NOTE : Ce texte a d’abord été publié sur le blogue de Philippe Couture sur revuejeu.org
Louise Vigeant, collaboratrice et ex-rédactrice en chef de JEU, semble le croire aussi. Dans un texte publié dans Critical Stages/Scènes critiques (le webjournal de l’Association internationale des critiques de théâtre), elle écrit ceci:
«Wajdi Mouawad a demandé à un homme détruit de participer à l’expression d’une douleur infinie, un homme ayant connu la douleur, de surcroît par sa propre faute, un homme ayant connu une chute vertigineuse… comme bien des personnages de tragédies grecques. Certes, dans ces circonstances, on peut penser que ses talents de musicien peuvent contribuer à l’expression de cette souffrance.»
Voilà, en quelques mots bien alignés, l’essentiel d’un discours qu’on n’a trop peu entendu dans le débat public. Bien sûr, certaines sensibilités ont été heurtées de voir qu’un homme ayant tué sa femme soit chargé d’exprimer en musique la douleur de mythiques personnages féminins.
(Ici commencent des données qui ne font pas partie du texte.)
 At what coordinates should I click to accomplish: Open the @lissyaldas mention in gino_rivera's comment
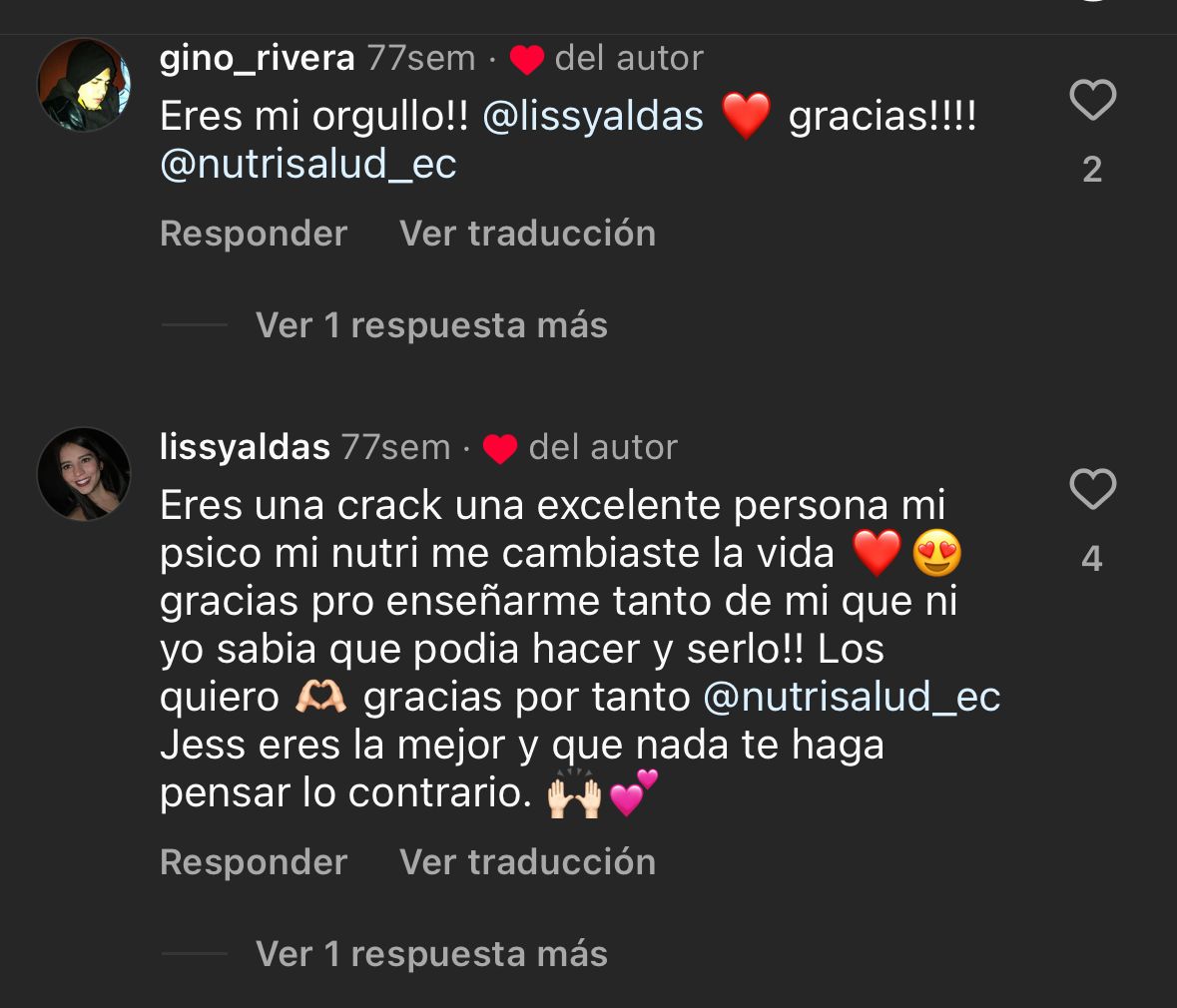click(593, 117)
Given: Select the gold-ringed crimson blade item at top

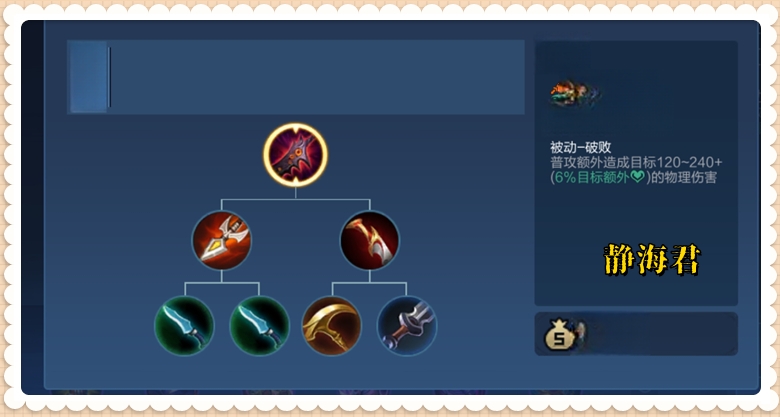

Or, quand on pose son regard sur l’après-meurtre plutôt que sur le déplorable geste meurtrier, on trouve en effet une symbolique forte dans la seule présence de Cantat sur scène: il s’agit indéniablement d’un homme brisé, dont la vie a été bouleversée par une faute commise, et dont la voix peut exprimer puissamment une douleur qui rejoint la douleur ancestrale des femmes mises en scène dans les tragédies de Sophocle.
Cela, Wajdi Mouawad l’a expliqué très éloquemment à la télévision, sur le plateau d’Anne-Marie Dussault.
Mais on aurait pu s’attendre à ce qu’un plus grand nombre d’artistes ou d’observateurs du théâtre y réfléchissent aussi. Peut-être fallait-il laisser le temps faire son oeuvre.
J’ai vu la trilogie au dernier festival d’Avignon, et malgré de grandes réserves sur l’ensemble de la représentation, je peux vous assurer que chaque fois qu’a résonné la voix sauvage (mais pré-enregistrée) de Bertrand Cantat, j’ai reconnu l’expression d’une souffrance abyssale et poignante. Certes, il a une voix unique, profonde, vibrante, et le fait qu’il ait abattu sa femme n’y change peut-être rien. N’empêche, cette histoire est devenue partie intégrante du mythe Cantat et il est bien difficile d’en faire abstraction. C’est l’histoire d’un meurtre, certes, mais c’est aussi l’histoire d’une réhabilitation, d’un retour à la vie artistique malgré l’opprobre: c’est l’histoire d’une souffrance. N’en doutons pas. Il ne s’agit pas de minimiser la souffrance vécue par Marie Trintignant. Loin de là. Il s’agit surtout d’observer un homme tel qu’il est, humain et complexe, malgré l’ignominie du geste qu’il a commis. L’art peut certainement nous aider à jeter ce regard nuancé sur lui.
Louise Vigeant poursuit son texte en faisant une supposition.
«Peut-être avons-nous de la réticence à accepter la présence de Bertrand Cantat parce qu’on le voit comme un homme ayant manqué à son devoir d’homme libre, donc responsable, et non comme un héros tragique qui se défend contre plus fort que lui ou contre qui soutient des positions aussi légitimes que les siennes. Bertrand Cantat n’est pas vu comme un jouet du destin. Il est jugé comme un homme ayant provoqué sa propre déchéance. La question de la responsabilité est au cœur des tragédies, il aurait peut-être fallu attendre d’entendre la voix de Sophocle avant de commencer la discussion…»
Mais, résume-t-elle plus loin, le théâtre n’est plus le lieu de débat social qu’il fut jadis. Trop souvent réduit à la fonction de divertissement, il n’arrive plus à jouer le rôle politique que Wajdi Mouawad voudrait lui faire jouer. C’est peut-être à cause de cette confusion entre art et divertissement qu’a éclaté cette controverse. Le débat, au fond, était davantage lié à la nécessité de plaire à un public d’abonnés qui refuse de payer pour applaudir un meurtrier qu’au désir de discuter du rôle social de l’art.
J’espère donc de tout mon coeur que la réflexion future sur ce sujet se déplacera du côté de l’art et prendra en considération la réelle inscription de la musique de Cantat dans l’oeuvre de Wajdi Mouawad et dans celle de Sophocle.